7. Il résulte de l’instruction que l’officine de M. A était encombrée de nombreux cartons et de boîtes qui obstruaient les passages d’une pièce à l’autre. Cet encombrement ne permettait pas de distinguer, dans la partie non accessible au public de la pharmacie, une zone réservée à l’exécution et au contrôle des préparations magistrales. Si M. A soutient qu’il sous-traite la réalisation de ses préparations depuis 2015 auprès de la pharmacie B, cette circonstance, à la supposer établie dès lors que le contrat produit par M. A n’est pas daté, ne saurait l’exonérer de l’obligation de disposer d’un local ou d’une zone réservée en application des dispositions précitées. Dès lors, le grief tiré de la non-conformité de l’espace dédié aux préparations est caractérisé.
Sur le grief tiré de la mauvaise tenue de l’officine :
8. Aux termes de l’article R. 4235-12 du code de la santé publique : « Tout acte professionnel doit être accompli avec soin et attention, selon les règles de bonnes pratiques correspondant à l’activité considérée (…) ». Et aux termes de l’article R. 4235-55 de ce même code : « L’organisation de l’officine ou de la pharmacie à usage intérieur doit assurer la qualité de tous les actes qui y sont pratiqués. /Le pharmacien veille à ce que le public ne puisse accéder directement aux médicaments et à ce que ceux-ci soient dispensés avec la discrétion que requiert le respect du secret professionnel (…) ».
9. L’inspection au sein de l’officine de M. A a révélé un état de désordre important, d’encombrement et de saleté des locaux, ainsi qu’un stockage des médicaments sans organisation, parfois au milieu de produits ménagers.

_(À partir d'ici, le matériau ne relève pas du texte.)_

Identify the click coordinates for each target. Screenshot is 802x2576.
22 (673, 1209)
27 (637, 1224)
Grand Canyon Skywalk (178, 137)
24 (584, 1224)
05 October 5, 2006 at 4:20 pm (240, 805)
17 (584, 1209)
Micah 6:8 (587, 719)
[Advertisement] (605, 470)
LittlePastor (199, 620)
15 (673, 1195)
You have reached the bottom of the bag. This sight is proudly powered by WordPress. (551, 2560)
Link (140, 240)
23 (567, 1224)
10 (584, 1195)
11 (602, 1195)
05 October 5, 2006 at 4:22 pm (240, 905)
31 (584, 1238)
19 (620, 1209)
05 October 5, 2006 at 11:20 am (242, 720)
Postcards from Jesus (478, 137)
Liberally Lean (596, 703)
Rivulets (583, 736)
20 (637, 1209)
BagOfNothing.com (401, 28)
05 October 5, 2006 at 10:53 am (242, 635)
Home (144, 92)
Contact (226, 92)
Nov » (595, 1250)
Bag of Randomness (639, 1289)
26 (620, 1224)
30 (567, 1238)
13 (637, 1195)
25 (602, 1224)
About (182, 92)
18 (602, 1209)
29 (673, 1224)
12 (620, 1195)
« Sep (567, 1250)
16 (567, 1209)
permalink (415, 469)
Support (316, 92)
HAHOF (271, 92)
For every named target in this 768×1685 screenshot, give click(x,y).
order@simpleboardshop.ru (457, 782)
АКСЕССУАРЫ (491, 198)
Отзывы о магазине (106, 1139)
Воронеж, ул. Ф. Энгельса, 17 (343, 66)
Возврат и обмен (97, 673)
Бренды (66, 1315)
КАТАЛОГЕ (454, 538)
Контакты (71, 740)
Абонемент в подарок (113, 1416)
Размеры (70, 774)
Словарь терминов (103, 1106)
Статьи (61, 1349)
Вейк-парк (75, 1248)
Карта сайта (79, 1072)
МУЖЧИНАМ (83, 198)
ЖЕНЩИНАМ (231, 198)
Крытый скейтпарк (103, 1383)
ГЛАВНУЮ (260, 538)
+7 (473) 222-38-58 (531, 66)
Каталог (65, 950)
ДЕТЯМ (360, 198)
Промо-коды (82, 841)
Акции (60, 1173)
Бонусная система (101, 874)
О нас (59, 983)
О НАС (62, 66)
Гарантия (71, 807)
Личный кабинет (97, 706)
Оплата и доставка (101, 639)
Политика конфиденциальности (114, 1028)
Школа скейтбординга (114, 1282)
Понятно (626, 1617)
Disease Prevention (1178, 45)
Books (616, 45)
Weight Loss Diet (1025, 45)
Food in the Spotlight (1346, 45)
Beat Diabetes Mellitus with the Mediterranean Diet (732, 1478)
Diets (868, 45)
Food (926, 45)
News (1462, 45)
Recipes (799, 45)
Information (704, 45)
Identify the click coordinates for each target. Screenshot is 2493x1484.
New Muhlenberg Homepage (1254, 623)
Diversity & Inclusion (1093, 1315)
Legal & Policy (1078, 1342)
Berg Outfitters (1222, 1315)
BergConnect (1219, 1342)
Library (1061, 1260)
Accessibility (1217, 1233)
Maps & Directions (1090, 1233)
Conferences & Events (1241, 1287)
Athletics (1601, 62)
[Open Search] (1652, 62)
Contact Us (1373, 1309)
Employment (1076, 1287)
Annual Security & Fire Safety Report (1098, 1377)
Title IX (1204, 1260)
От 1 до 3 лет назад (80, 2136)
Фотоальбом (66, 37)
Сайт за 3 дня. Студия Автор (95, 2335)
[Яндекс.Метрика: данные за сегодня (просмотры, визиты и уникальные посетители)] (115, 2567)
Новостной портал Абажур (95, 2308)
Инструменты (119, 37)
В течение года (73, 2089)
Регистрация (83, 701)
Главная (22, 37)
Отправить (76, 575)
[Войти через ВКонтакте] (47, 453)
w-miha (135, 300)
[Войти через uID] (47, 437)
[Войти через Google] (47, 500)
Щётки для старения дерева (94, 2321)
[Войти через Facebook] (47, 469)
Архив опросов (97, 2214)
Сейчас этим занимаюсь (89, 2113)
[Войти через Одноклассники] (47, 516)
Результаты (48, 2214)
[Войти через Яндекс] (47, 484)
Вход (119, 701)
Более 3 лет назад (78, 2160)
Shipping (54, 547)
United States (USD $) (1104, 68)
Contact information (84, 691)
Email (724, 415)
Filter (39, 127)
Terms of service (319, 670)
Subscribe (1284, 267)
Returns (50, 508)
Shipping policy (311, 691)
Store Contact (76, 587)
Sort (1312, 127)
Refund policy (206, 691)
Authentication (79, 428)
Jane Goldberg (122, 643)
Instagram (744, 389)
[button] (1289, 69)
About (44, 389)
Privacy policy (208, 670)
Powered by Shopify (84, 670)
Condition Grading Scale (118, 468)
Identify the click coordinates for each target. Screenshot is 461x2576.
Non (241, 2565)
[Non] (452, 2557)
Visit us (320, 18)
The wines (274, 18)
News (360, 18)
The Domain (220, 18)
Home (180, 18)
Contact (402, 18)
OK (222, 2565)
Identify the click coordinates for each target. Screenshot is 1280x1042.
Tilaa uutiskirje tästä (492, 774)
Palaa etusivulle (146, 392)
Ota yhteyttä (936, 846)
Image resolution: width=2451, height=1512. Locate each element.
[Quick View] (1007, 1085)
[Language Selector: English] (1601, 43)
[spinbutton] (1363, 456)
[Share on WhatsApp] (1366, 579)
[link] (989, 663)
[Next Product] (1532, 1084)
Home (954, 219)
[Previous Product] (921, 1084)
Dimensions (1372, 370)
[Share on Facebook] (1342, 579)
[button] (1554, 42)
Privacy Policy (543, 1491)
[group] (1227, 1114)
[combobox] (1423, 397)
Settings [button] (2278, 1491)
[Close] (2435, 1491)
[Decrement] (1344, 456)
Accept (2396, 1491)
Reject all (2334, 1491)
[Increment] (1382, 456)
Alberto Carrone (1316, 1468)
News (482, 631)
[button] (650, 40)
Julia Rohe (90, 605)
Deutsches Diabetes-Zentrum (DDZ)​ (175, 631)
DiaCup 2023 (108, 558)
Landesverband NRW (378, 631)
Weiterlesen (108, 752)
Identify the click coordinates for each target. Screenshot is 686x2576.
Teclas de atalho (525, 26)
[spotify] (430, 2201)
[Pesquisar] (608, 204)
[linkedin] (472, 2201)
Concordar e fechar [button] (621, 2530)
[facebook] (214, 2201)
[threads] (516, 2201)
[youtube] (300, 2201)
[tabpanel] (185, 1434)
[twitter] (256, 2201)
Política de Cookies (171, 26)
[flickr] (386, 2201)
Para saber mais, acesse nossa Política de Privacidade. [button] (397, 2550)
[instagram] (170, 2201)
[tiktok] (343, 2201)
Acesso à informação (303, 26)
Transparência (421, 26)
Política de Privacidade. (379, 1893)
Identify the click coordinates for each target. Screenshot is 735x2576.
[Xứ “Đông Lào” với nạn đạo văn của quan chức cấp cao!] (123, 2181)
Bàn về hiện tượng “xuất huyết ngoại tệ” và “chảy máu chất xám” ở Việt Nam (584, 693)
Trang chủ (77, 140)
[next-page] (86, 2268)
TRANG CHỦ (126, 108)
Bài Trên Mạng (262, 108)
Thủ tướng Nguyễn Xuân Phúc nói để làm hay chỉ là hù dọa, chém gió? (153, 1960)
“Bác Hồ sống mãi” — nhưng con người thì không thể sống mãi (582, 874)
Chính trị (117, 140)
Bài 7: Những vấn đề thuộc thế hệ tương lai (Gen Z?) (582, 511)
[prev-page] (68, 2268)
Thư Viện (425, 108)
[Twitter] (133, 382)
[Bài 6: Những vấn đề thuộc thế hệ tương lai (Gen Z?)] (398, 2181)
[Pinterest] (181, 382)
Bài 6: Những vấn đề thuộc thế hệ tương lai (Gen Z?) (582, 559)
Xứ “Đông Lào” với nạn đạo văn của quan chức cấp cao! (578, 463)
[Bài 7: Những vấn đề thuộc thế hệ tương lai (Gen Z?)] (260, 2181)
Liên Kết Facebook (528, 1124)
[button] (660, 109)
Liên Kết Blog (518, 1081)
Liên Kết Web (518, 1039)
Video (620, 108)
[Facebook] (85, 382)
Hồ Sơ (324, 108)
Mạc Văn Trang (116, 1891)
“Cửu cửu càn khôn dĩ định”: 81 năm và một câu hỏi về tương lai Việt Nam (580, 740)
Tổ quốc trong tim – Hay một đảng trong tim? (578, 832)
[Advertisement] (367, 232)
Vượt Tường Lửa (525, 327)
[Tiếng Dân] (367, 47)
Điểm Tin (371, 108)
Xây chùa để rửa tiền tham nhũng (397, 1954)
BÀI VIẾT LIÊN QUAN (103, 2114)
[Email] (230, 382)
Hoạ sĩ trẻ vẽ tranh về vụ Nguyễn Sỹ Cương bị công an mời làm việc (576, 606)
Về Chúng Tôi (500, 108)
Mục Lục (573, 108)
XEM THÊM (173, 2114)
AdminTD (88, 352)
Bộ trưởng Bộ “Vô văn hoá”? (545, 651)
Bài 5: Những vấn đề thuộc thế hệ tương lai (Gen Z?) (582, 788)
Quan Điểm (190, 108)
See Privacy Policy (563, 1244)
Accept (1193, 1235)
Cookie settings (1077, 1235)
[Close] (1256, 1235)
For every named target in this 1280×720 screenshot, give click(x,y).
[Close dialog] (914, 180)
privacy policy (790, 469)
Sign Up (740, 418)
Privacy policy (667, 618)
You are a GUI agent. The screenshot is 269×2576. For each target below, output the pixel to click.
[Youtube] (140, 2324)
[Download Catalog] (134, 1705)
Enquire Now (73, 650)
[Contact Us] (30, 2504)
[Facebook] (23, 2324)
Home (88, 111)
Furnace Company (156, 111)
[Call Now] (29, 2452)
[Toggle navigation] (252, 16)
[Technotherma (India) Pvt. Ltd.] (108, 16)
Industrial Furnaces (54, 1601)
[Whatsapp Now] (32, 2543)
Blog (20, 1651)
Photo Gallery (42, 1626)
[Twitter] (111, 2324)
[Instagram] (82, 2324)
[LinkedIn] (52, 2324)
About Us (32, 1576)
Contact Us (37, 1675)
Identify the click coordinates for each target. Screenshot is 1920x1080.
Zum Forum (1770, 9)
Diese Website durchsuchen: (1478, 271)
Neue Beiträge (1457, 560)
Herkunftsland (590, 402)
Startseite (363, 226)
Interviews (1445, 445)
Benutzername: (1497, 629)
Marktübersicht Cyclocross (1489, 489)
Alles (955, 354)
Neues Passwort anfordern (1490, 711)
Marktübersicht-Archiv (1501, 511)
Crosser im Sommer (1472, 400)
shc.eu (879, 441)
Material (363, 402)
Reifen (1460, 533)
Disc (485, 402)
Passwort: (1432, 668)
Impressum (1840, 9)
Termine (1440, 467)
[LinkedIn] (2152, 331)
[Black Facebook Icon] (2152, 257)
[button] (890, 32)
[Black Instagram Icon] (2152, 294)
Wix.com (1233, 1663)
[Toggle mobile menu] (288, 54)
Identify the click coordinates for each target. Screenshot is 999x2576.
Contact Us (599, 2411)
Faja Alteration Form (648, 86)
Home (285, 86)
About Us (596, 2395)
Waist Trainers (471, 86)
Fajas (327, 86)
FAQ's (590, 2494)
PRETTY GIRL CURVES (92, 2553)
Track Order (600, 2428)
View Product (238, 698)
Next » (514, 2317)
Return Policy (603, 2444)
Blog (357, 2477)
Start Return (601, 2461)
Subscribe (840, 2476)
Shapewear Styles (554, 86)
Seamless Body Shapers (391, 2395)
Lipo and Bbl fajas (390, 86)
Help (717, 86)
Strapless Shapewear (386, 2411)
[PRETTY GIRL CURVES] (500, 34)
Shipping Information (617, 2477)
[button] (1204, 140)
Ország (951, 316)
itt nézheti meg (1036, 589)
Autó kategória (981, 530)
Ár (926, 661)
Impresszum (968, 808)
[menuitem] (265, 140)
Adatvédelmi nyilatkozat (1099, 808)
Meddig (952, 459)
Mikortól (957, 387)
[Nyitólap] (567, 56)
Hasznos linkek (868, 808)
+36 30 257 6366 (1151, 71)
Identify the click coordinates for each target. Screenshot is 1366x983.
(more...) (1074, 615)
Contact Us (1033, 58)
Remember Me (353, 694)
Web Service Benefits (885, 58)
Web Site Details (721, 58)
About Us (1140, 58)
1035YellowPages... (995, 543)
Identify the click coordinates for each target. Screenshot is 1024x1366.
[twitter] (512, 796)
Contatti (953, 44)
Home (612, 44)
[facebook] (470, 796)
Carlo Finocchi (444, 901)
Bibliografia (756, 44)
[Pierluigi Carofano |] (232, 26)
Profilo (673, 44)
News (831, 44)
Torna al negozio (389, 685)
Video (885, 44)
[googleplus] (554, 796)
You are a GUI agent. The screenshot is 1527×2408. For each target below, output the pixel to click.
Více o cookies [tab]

Ces manquements, non contestés par M. A, et déjà constatés lors de précédentes inspections, méconnaissent les dispositions précitées et sont incompatibles avec un exercice pharmaceutique de qualité.
Sur le grief tiré de la présence de périmés :
10. Aux termes de l’article R. 4235-10 du code de la santé publique : « Le pharmacien doit veiller à ne jamais favoriser, ni par ses conseils ni par ses actes, des pratiques contraires à la préservation de la santé publique (…) ». Et aux termes de l’article R. 4235-12 de ce code : « Tout acte professionnel doit être accompli avec soin et attention, selon les règles de bonnes pratiques correspondant à l’activité considérée (…) ».
11. Il résulte de l’instruction, et M. A ne le conteste pas, que plusieurs boîtes de différents médicaments disponibles à la vente présentant des dates de péremption allant de 2017 à 2019 ont été retrouvées dans les étagères et tiroirs de l’officine lors de l’inspection réalisée le 29 janvier 2020. Dès lors, le grief tiré de la présence de médicaments périmés est caractérisé.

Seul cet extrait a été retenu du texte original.